El poder invisible
Como sabrán los humanos y los primates compartimos un importante código genético que nos hacen ir juntos en cuanto a la evolución de ambas especies. Estudios científicos comprueban que los primates inteligentes, dentro de sus estructuras de rango y jerarquía intentan estar cerca de otro individuo considerado de rango elevado porque su prestigio está muy vinculado a ser parte de esa conexión con la estructura de poder.

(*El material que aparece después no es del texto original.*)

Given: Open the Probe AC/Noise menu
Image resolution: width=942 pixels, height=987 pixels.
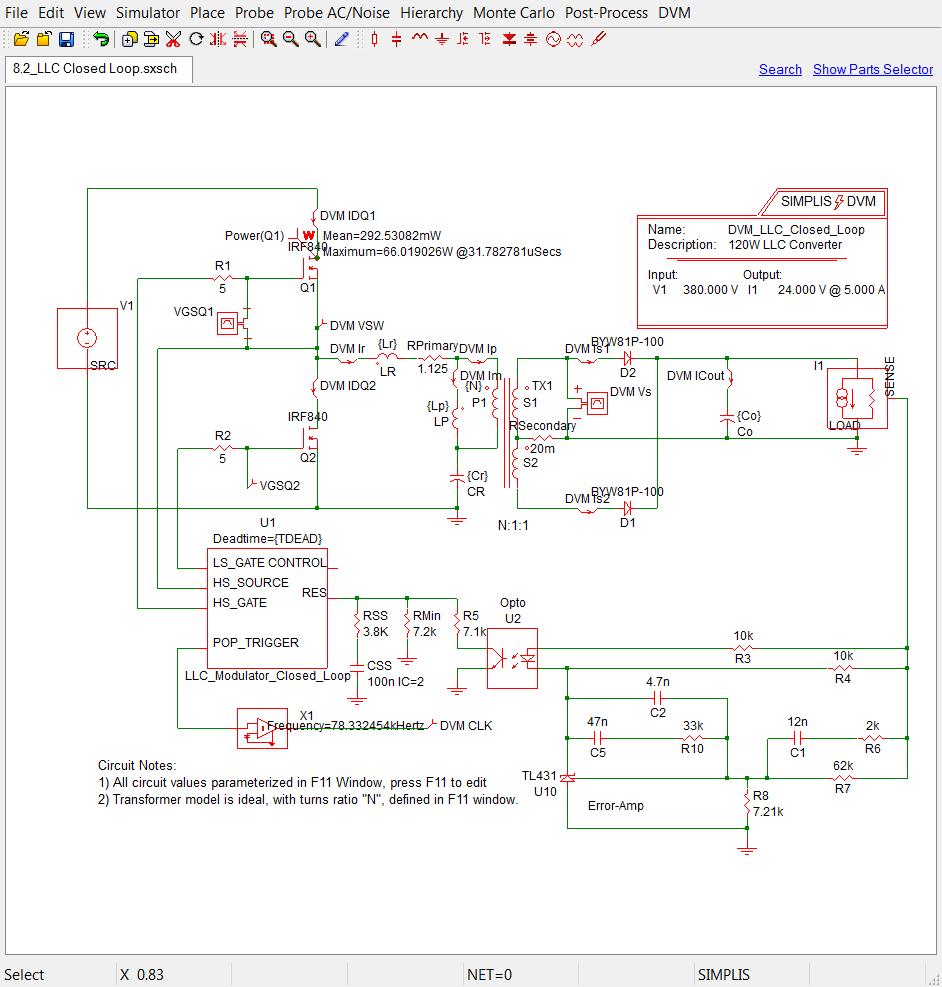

Los humanos, no contentos con esta estructura de rango hemos tendido a lo largo de la historia a aumentar en extensión estas redes de dependencia que provocan que en muchos casos, cuesta mucho conocer y llegar hasta la fuente principal de poder, y esta fuente original de poder puede dar instrucciones de manera anónima e invisible ganando autoridad y control desde la distancia sin ser conocido por la sociedad.
Hoy celebramos el décimo aniversario del inicio de la guerra de Irak, una guerra con consecuencias devastadoras para aquellos eternos sufridores de las guerras y los conflictos: los más débiles.
Me pregunto que rondaría en la cabeza de Aznar en el momento de apoyar en las Azores la invasión de Irak. Puede que como primate que es, quisiera maquillar su considerable mediocridad y ligara la política exterior de su país a su aspiración personal de estar al lado de otro individuo de rango elevado para continuar con esa conexión de poder y control, y santificar su papel de salvador de la cristiandad frente al moro pecador y asesino. Me pregunto que rondaría en la cabeza de Bush, si creía firmemente en la lucha contra el terrorismo o obedecía las órdenes de la fuente de poder invisible, la industria armamentística americana para generar negocio lucrativo a costa de la muerte de vidas humanas.
Diez años después, ahí lo tienen, Aznar guía de occidente y presidente de la FAES y Bush exponente de la perfecta familia americana.